Martin suspirou seriamente enquanto parecia reunir as palavras necessárias para elaborar uma resposta. E então ele formulou:
– Realmente é necessário. Eu verdadeiramente quero que você faça um par com Thomas. Eu sei que isso pode ser um grande desafio para você, levando em conta a desordem que se estabeleceu entre vocês hoje à tarde, ele acabou te prejudicando, e eu entendo isso. Porém, é inegável o fato de que um emprego como esse no seu Curriculo, acrescentaria e muito a sua vida profissional. Leve em conta esse feito, e deixe seu orgulho de lado, tenho certeza que será satisfatório. E esse relacionamento irá existir apenas frente à mídia, eu prometo.
– Ok, eu posso pensar a respeito disso? Eu não quero tomar nenhuma decisão precipitada. – Suspirei confusa e desnorteada analisando cuidadosamente as palavras que eu proferia.
– É claro! Olha, ficaremos no Brasil por três semanas. Temos mais duas aqui, e mais uma semana de shows pelo país até voltarmos para o ultimo show aqui no Rio, creio que esse tempo será o suficiente para você tomar uma decisão. – Martin falou entusiasmado, finalizando a conversa e voltando se mais uma vez para Ricardo, retomando o burburinho do dialogo casual que ali se estabelecia.

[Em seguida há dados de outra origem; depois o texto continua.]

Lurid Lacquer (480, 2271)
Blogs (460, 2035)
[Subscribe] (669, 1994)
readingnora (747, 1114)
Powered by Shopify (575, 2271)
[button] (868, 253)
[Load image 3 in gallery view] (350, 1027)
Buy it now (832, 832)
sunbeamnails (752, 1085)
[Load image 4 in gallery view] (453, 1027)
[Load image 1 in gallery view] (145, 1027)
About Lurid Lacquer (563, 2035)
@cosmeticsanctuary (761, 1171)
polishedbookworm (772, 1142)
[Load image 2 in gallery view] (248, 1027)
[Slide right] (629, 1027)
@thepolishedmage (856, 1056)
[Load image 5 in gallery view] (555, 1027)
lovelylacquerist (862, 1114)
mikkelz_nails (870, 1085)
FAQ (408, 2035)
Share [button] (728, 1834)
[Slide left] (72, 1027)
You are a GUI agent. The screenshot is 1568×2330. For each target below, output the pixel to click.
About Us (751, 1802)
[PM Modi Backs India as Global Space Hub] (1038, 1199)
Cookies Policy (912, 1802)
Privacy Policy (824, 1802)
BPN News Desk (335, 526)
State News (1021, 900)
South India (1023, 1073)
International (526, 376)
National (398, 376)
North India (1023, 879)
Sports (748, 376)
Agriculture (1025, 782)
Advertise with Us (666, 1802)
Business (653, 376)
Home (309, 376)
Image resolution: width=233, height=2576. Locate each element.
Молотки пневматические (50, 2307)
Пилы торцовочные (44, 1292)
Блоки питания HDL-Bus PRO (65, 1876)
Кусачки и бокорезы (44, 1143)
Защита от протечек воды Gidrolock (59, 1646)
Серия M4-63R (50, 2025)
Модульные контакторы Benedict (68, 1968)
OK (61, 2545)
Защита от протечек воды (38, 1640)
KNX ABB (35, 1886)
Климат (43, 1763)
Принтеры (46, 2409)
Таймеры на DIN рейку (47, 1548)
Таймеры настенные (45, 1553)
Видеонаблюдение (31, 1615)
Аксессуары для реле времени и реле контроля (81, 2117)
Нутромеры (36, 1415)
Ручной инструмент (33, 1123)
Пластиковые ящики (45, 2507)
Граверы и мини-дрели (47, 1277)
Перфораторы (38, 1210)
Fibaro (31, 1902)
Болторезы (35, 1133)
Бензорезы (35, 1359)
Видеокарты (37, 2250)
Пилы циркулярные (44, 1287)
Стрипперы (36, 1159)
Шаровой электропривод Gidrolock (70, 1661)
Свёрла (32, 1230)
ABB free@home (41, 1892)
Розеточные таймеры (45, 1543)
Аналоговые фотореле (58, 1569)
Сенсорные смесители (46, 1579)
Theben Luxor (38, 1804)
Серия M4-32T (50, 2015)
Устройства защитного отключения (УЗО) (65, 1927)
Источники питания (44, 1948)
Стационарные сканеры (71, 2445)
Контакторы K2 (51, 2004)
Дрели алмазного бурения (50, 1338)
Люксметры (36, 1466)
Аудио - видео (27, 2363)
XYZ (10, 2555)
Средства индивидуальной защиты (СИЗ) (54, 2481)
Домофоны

Voltando ao meu apartamento percebi que Laís ainda não havia chegado. Ótimo. Estava feliz por ela estar morando comigo temporariamente, mas eu ainda não consegui ter um minuto de conversa calma com ela. Levando em conta que o único diálogo que estabelecemos ocorreu enquanto eu estava terrivelmente nervosa... O fato de a minha barriga estar roncando insistentemente também colaborou para eu desejar que Laís estivesse presente para me fazer uma refeição completa que não fosse miojo. Então, enquanto preparava alguma coisa para comer uma interrogação não dimanava da minha cabeça: Será que Thomas sabia daquela proposta? Considerando o fato de que isso seria consideravelmente bom para a publicidade da banda, imaginei que sim. Mas mesmo depois de responder a todos os questionamentos, eu não conseguia deixar de pensar no fato. Para a minha infelicidade, eu teria que perguntar pessoalmente, mesmo que isso ferisse o meu orgulho.